Studies have shown in recent years that the quality of data in many electronic medical records is often not very good. According to Peter Witonsky, president and chief sales officer at iSirona, this is largely due to simple inaccuracies that occur more often than we think.
"A lot of these fall into the same category, in my mind, but it's different ways of getting to that category," said Witonsky. "That latency of data is terrible. We have customers, prior to us, with eight to 10 hours in latency of data, and that's not uncommon. It's not the end of the world, but there are tons and tons of examples of what latency of data will do to decision making on the other side."
Witonsky highlights five reasons why data inaccuracies occur in EMRs.
1. Simple miskeying. Although it may be easy and "quite common," said Witonsky, the main way data inaccuracies tend to occur is because of simple miskeying. "If you look at any nurse of any floor, there's about 1,000 or over 1,000 data elements a shift that person is responsible for," he said. "So if you're an ICU nurse, and you're taking vitals and other critical information every 15 minutes, or if you're a low acuity nurse and you have four patients to be responsible for, it seems to average out just north of 1,000 data elements." And to expect a nurse to key in those elements with 100 percent accuracy isn't a realistic goal, Witonsky said. "The idea any person [can do that] is ludicrous," he said.
[See also: EMR implementation requires right planning.]
2. Miscommunication from the patient. Bad information or miscommunication from the patient is another all-too-common way these inaccuracies can occur, said Witonsky. And this can include the patient not telling which drugs they're on, not knowing the name of the drug or the dosage or even the patient lying about his or her weight. "So it's sort of a garbage in, garbage out theory," said Witonsky. "If you don't tell me that you're allergic [to a drug] and I give you Penicillin and it's a bad result, again, that's bad data in the EMR." It's for that reason, he pointed out, that most of today's EMRs have allergies highlighted at the top of every patient screen.
3. Wrong entry or lack of entering device data. Looking back to simple miskeying, said Witonsky, 1,000 data elements, over time, is "an awful lot of work," he said. "So you have something called smoothing, [which is] a long practice for smoothing data where a nurse of physician is expecting to see normal [results], and they put in normal regardless of what the device is telling you." These generic readings tend to bring out inconsistencies in data, he continued, which wouldn't occur if the person inputting data took the actual information from the device. "That's not intended to be a knock," he said. "That's intended to say, in performing the hardest job on the planet, if they knew [a patient] was healthy, they leave all the vitals on the machine and may choose to put [the patient] in as a normal patient, as opposed to the exact answers."
4. Delays in ADT. According to Witonsky, inaccuracies can also occur when the admission, discharge, transfer (ADT) system is early or late to put a patient in a bed. "Therefore, you may end up charting to the wrong patient," he said. "So if [a patient] was in room one, and I'm being put in room one after her, and ADT hasn't been updated and I'm in that bed, someone's charting data for me as a new patient, and it may be going in [for] the last patient in that bed," he said. When this occurs, he continued, it creates a long-term problem for healthcare, and is similar to a clinician entering smooth data. "This is a system that's trying to catch up as hard as it can as to who's in the right bed at the right place, and there's a lot of moving parts," he said. "It's hard to do, and wrong data gets charted all the time."

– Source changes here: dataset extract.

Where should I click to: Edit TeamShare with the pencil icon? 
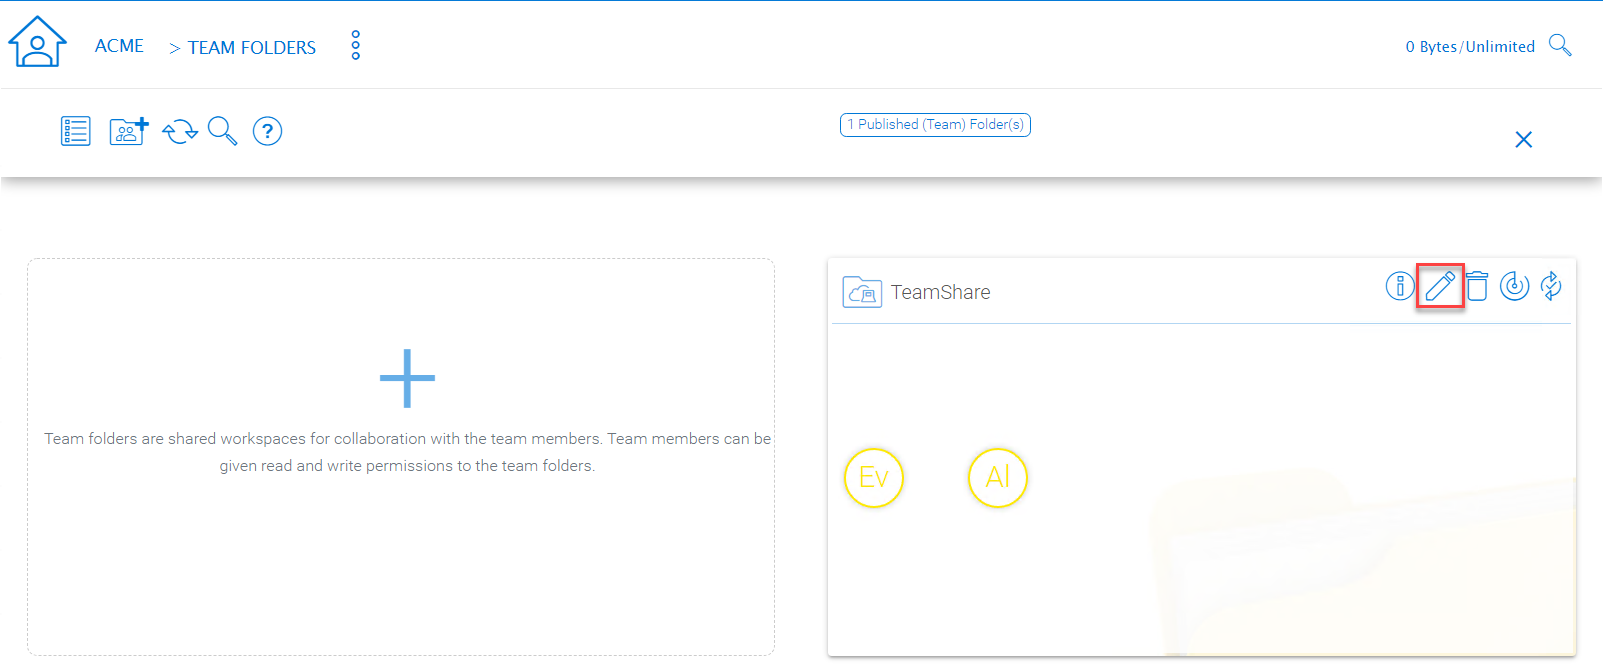1440,287
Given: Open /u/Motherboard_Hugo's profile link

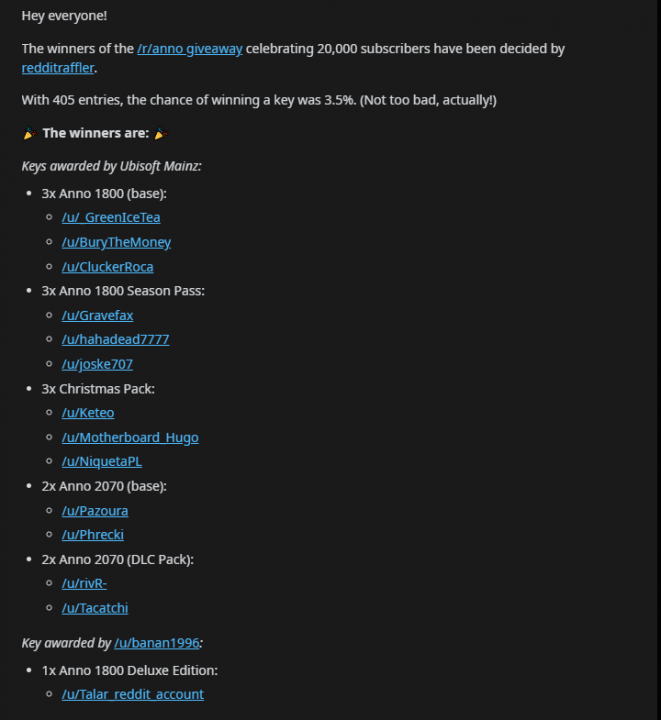Looking at the screenshot, I should point(130,437).
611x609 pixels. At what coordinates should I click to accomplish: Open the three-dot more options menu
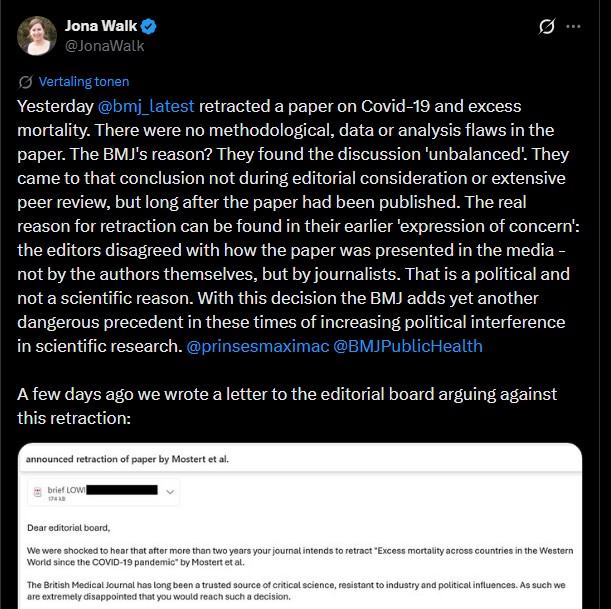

5. Timeliness of the data entry. Often, said Witonsky, a nurse will chart at the end of a shift, but the clinician and physician look to the EMR to make decisions regarding a patient throughout the day. "So if I'm a patient in the bed, and the order is for charting every 15 minutes in the ICU, and it's charted every four hours because they're wildly overburdened with other tasks, the clinician could decide to give me a drug to elevate my heart rate, but they may not be looking at the right data to figure out what the trending heart rate is."